The government is aggressive on its divestment plans and has also reiterated its focus on the monetisation of government assets.
Overall, we can call it a reformist Budget as it recognises and emphasises the participation of private players in all key areas, including the financial sector.”
Dr HK Pradhan, Professor of Finance & Economics, XLRI Xavier School of Management Jamshedpur said: The Union Budget is both pragmatic and prospective, considering the backdrop of the negative GDP growth and pessimism surrounding its revival. The Finance Minister keeps growth at the centre stage of fiscal policy, with a strong counter cyclical twist.

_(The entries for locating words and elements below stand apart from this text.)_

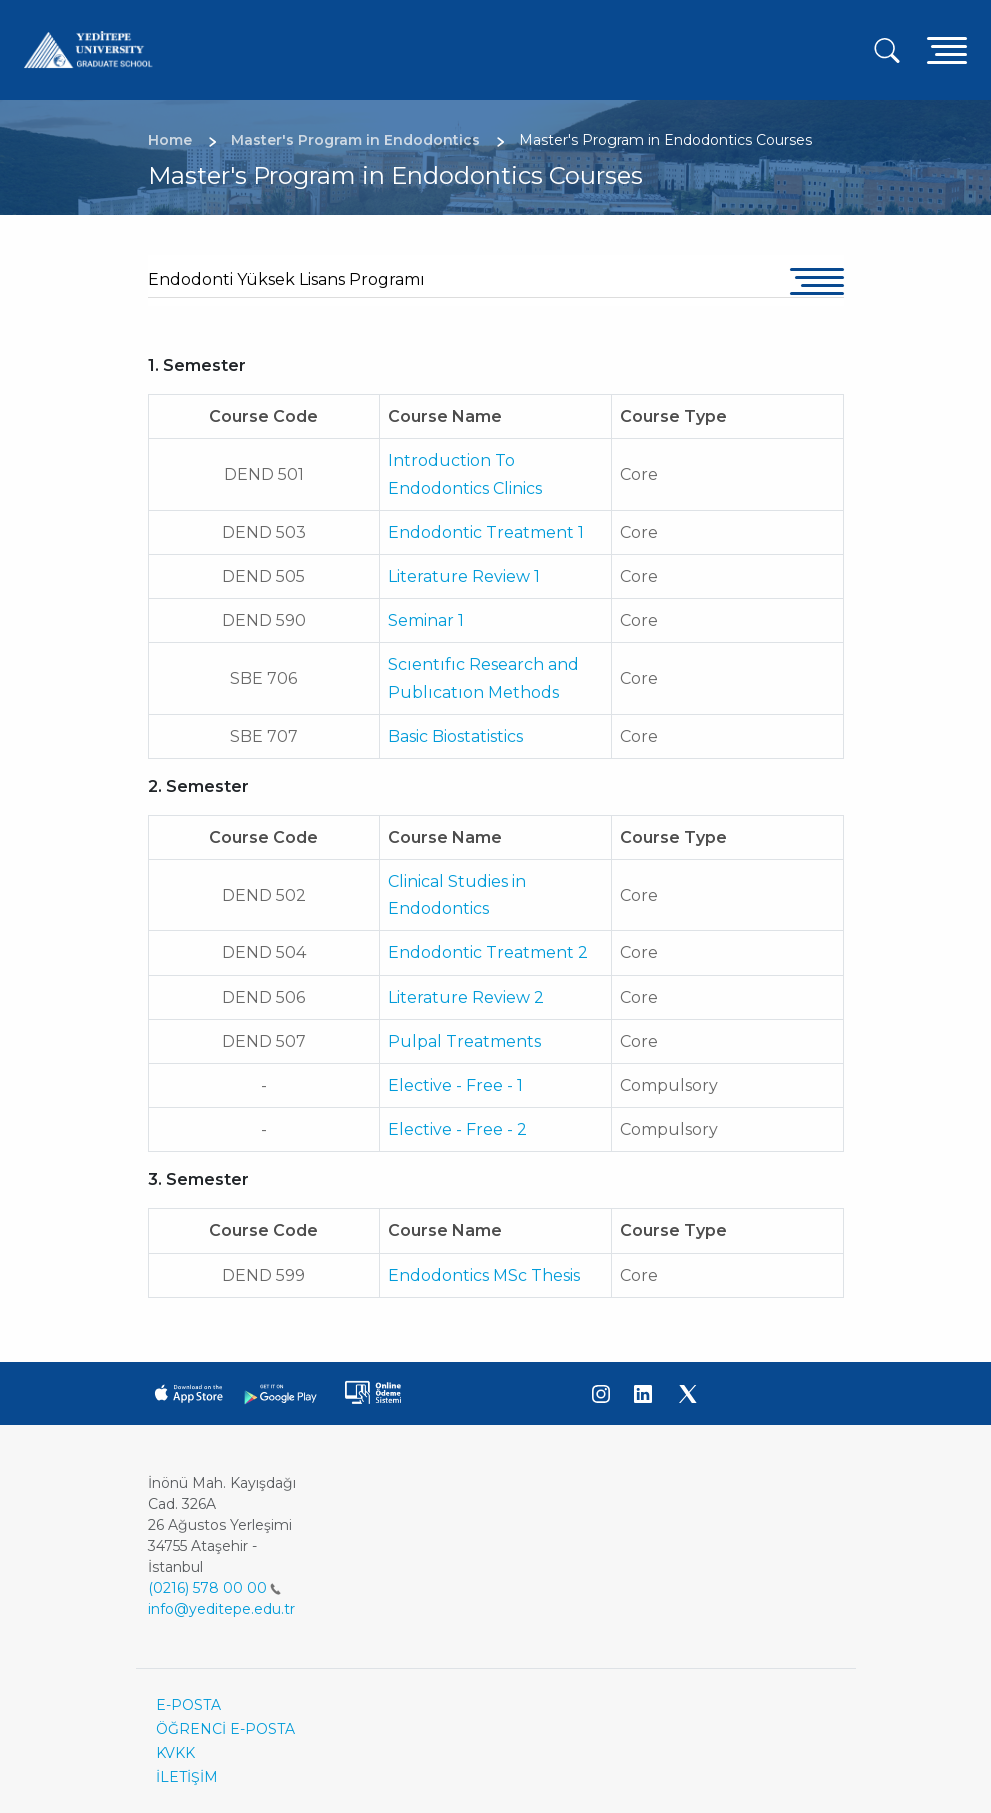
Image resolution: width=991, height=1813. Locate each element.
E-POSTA (188, 1705)
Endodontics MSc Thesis (484, 1275)
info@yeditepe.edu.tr (221, 1609)
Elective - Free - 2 (457, 1129)
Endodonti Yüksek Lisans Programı (286, 279)
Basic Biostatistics (455, 736)
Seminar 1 (426, 620)
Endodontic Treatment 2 (488, 952)
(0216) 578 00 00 (214, 1588)
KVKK (175, 1753)
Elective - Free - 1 (455, 1085)
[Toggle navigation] (947, 49)
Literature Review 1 (464, 576)
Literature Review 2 (466, 997)
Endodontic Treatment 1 (486, 532)
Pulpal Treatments (464, 1041)
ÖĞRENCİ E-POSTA (225, 1729)
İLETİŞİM (187, 1777)
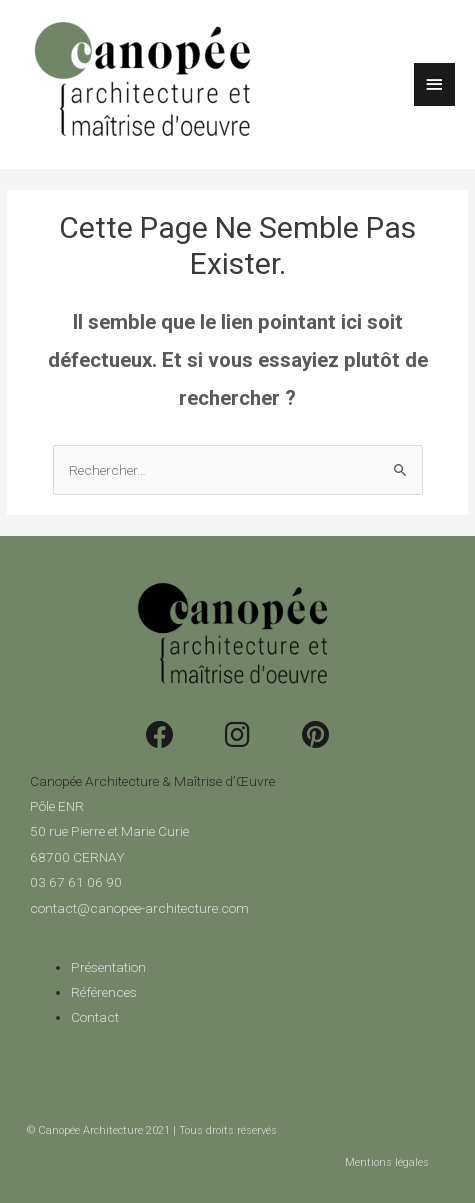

The FM utilises the fiscal space to a greater extent, raising the deficit target for 2020-21 at 9.5 % of GDP, up from the Budget Estimate of 3.5% in February 2020, and at 6.8% for the fiscal 2021-22. The nominal GDP is forecasted to grow at 14.4% during 2021-22. The growth focus is derived from higher allocation for capital expenditures, at Rs 5.54 lakh crore out of the total expenditure of Rs 34.83 lakh crore during 2021-22, majorly in the form of infrastructure development. Thus, the aggregate demand is mostly expected to be generated from the public investments in infrastructure, across a wide variety of sectors, including much higher agriculture and fishery, including health, environment and energy sectors, and not so much from the consumption side, as there is no relief in personal taxation front.